This topic describes how to create an Oracle database dimension table. It also describes the data definition language (DDL) statements, field type mappings, and sample code used when you create an Oracle database dimension table.

DDL syntax

CREATE TABLE oracle_dim(
  employee_id BIGINT,
  phone_number BIGINT,
  dollar DOUBLE,
  PRIMARY KEY (employee_id)
) WITH (
  'connector' = 'oracle_dim',
  'url' = '<yourUrl>',
  'userName' = '<yourUserName>',
  'password' = '<yourPassword>',
  'tableName' = '<yourTableName>',
  'cache' = 'ALL'
);

Parameters in the WITH clause

Parameter Description Required Remarks
Basic configuration connector The type of the dimension table. Yes Set the value to oracle_dim.
url The Java Database Connectivity (JDBC) URL of the Oracle database. Yes jdbc:oracle:thin:@ip:port:sid
userName The username that is used to access the database. Yes None.
password The password that is used to access the database. Yes None.
tableName The name of the table. Yes None.
maxRetryTimes The maximum number of retries for reading data from the dimension table. No Default value: 10.
Cache configuration cache The cache policy. No Valid values for an Oracle database dimension table:
  • None: indicates that data is not cached. This is the default cache policy.
  • LRU: indicates that only the specified data in the dimension table is cached. The system searches the cache each time it receives a data record. If the system does not find the record in the cache, the system searches for the data record in the physical dimension table.

    If you use this cache policy, you must configure the cacheSize and cacheTTLMs parameters.

  • ALL: indicates that all data in the dimension table is cached. Before a job starts to run, the system loads all the data in the dimension table to the cache. If you need to retrieve data from the dimension table, the system searches the cache for all subsequent queries in the dimension table. If the system does not find the data record in the cache, the join key does not exist. The system loads all data in the cache again after cache entries expire.

    If the data amount of a remote table is small and a large number of missing keys exist, we recommend that you set this parameter to ALL. (The source table and dimension table cannot be associated based on the ON clause.)

    If you use this cache policy, you must configure the cacheTTLMs and cacheReloadTimeBlackList parameters.

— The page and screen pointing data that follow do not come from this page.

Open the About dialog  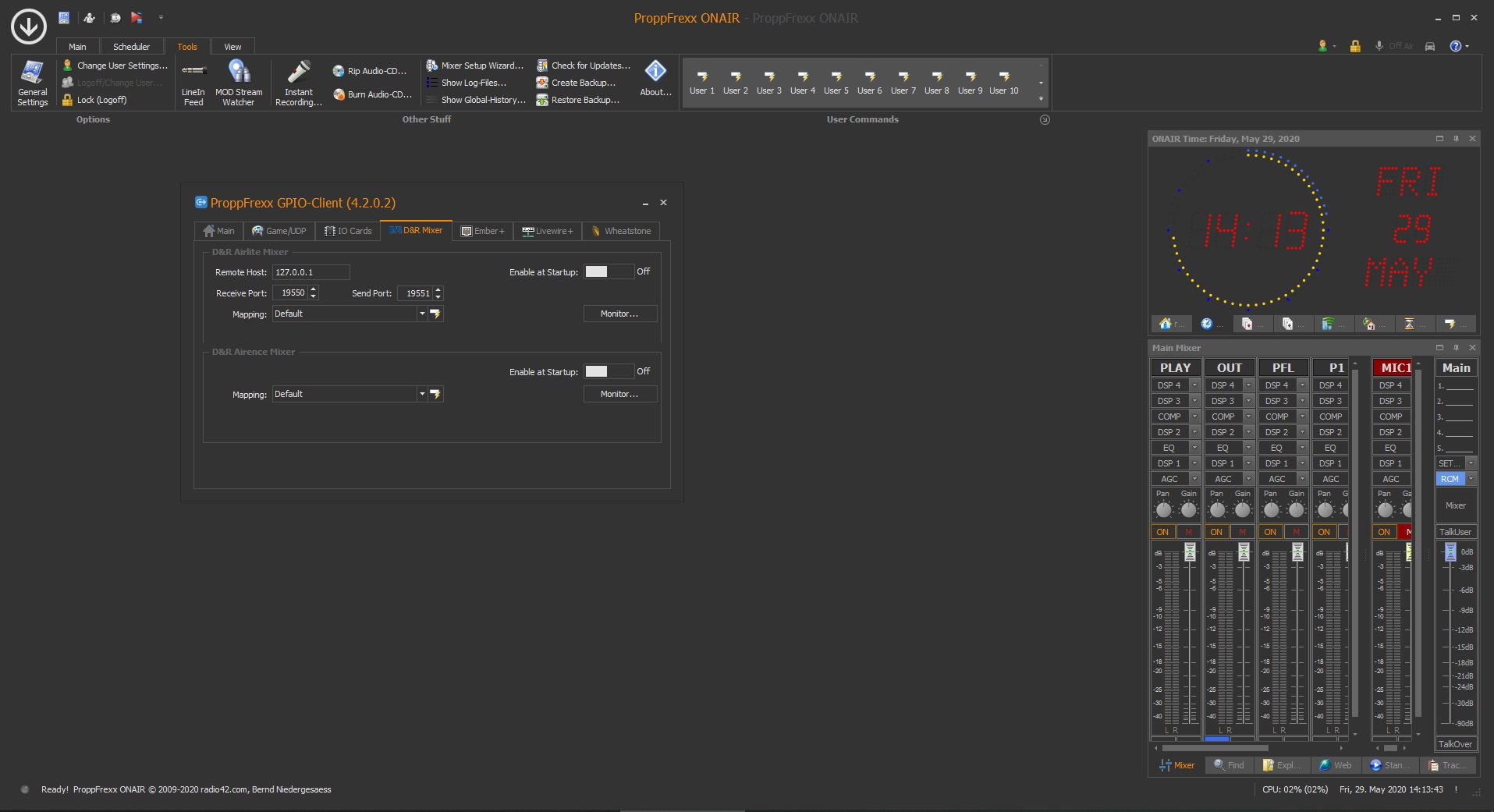655,79
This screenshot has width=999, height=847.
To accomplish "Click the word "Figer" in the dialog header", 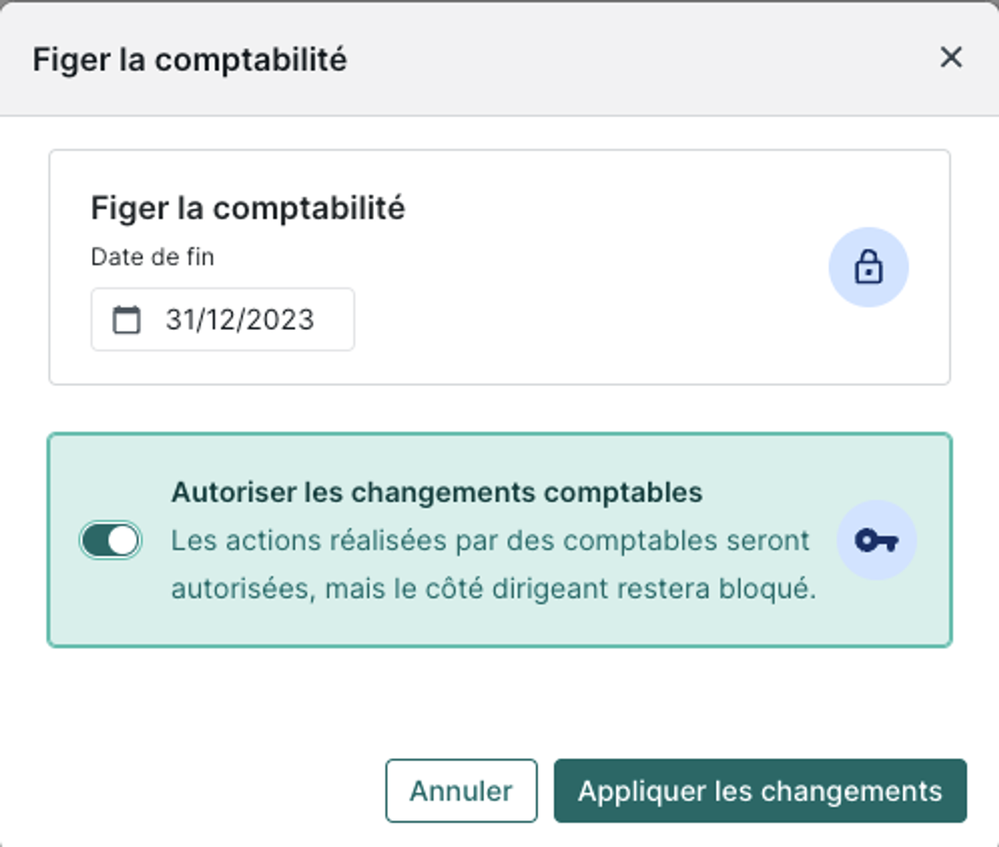I will tap(71, 59).
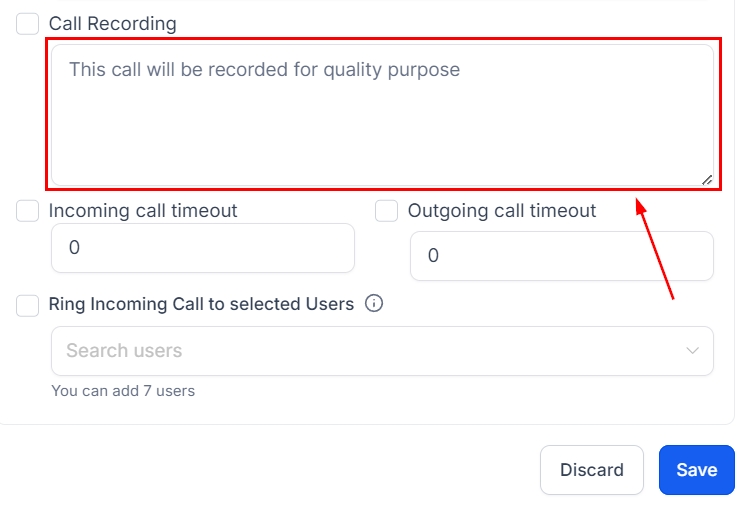Expand the users list chevron arrow
The width and height of the screenshot is (750, 510).
coord(692,351)
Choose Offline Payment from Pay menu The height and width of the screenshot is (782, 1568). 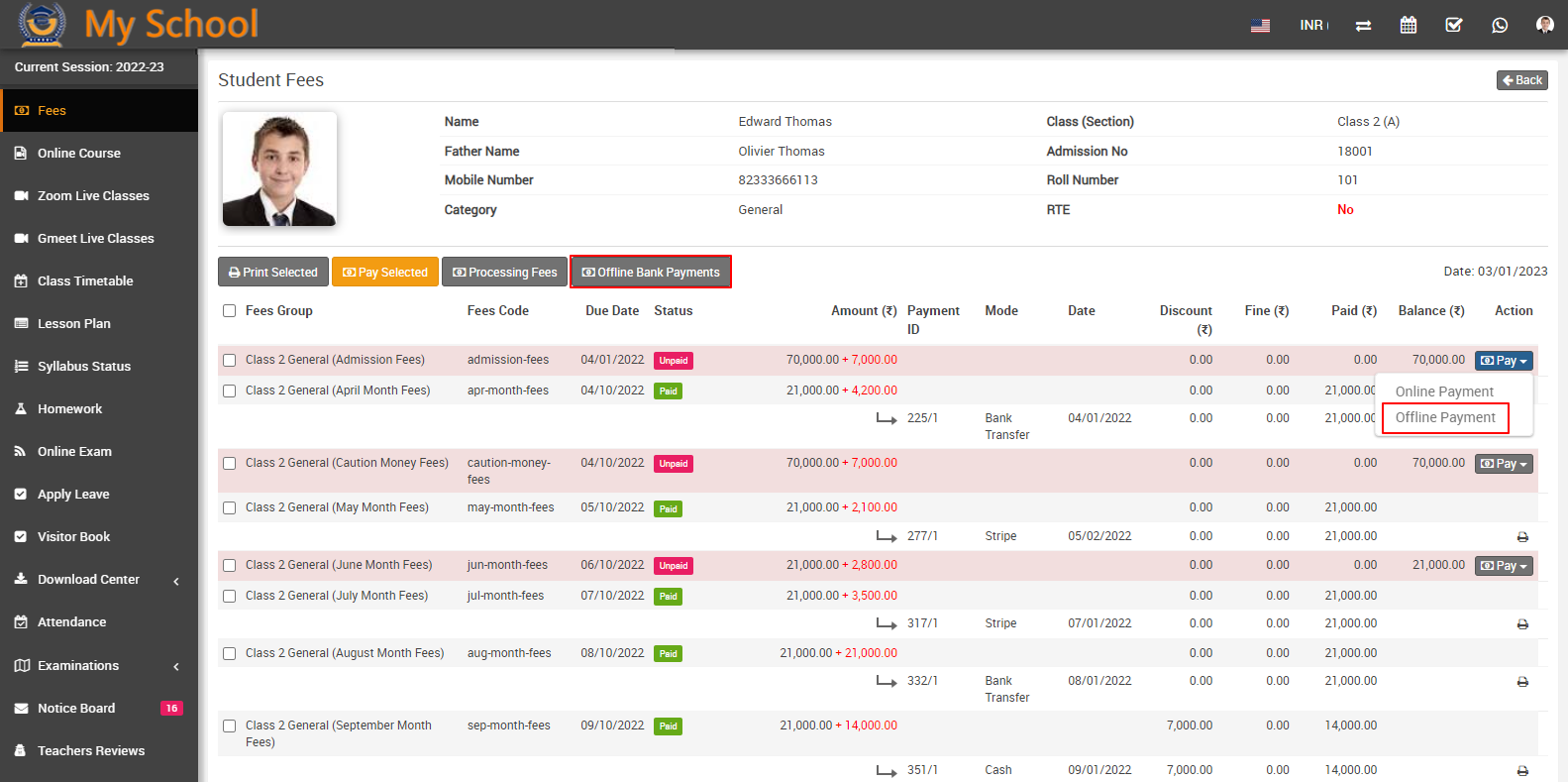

    Note If the cache parameter is set to ALL, you must increase the memory of the node for joining tables because the system asynchronously loads data from the dimension table. The increased memory size is two times that of the remote table.
cacheSize The cache size, which specifies the number of rows that can be cached. No This parameter is available only if you set the cache parameter to LRU. Default value: 10000.
cacheTTLMs The cache timeout period. Unit: milliseconds. No
  • If you set the cache parameter to LRU, this parameter specifies the interval at which the system refreshes the cache. By default, the cache is not refreshed.
  • If you set the cache parameter to ALL, this parameter specifies the interval at which the system refreshes the cache. By default, the cache is not refreshed.
cacheReloadTimeBlackList The time periods during which the cache is not refreshed. This parameter takes effect when the cache parameter is set to ALL. The cache is not refreshed during the time periods that you specify for this parameter. This parameter is useful for massive online promotional events such as Double 11. No This parameter is empty by default. The following example shows the format of the values: '2017-10-24 14:00 -> 2017-10-24 15:00, 2017-11-10 23:30 -> 2017-11-11 08:00'. Delimiters that you can use for the parameter values:
  • Separate the time periods with commas (,).
  • Separate the start time and end time of each time period with a hyphen and a greater-than sign (->).
maxJoinRows The maximum number of data records in the right table that can be joined with a data record in the left table for a one-to-many table join. No Default value: 1024.
Note If a large number of data records are involved in one-to-many table joins, you must adjust the memory of the cache. The cacheSize parameter restricts the number of keys in the left table. If a data record in the left table corresponds to a large number of data records in the right table, the performance of streaming data tasks significantly deteriorates.

Field type mapping

Data type of an Oracle database Data type of Flink
  • CHAR
  • VARCHAR
  • VARCHAR2
VARCHAR
FLOAT DOUBLE
NUMBER BIGINT
DECIMAL DECIMAL

Sample code

CREATE TEMPORARY TABLE oracle_source (
  employee_id BIGINT,
  employee_name VARCHAR,
  employee_age INT
) WITH (
  'connector'='datagen'
);


CREATE TEMPORARY TABLE oracle_dim (
  employee_id BIGINT,
  phone_number BIGINT,
  dollar DOUBLE,
  PRIMARY KEY (employee_id)
) WITH (
  'connector' = 'oracle_dim',
  'url' = '<yourUrl>',
  'userName' = '<yourUserName>',
  'password' = '<yourPassword>',
  'tableName' = '<yourTableName>',
  'cache' = 'ALL'
);

CREATE TEMPORARY TABLE oracle_sink (
  employee_id BIGINT,
  phone_number BIGINT,
  employee_name VARCHAR
) WITH (
  'connector' = 'oracle',
  'url' = '<yourUrl>',
  'userName' = '<yourUserName>',
  'password' = '<yourPassword>',
  'tableName' = '<yourTableName>'
);

INSERT INTO oracle_sink
SELECT t.employee_id, w.phone_number, t.employee_name
FROM oracle_source as t JOIN oracle_dim FOR SYSTEM_TIME AS OF PROCTIME() as w
ON t.employee_id = w.employee_id;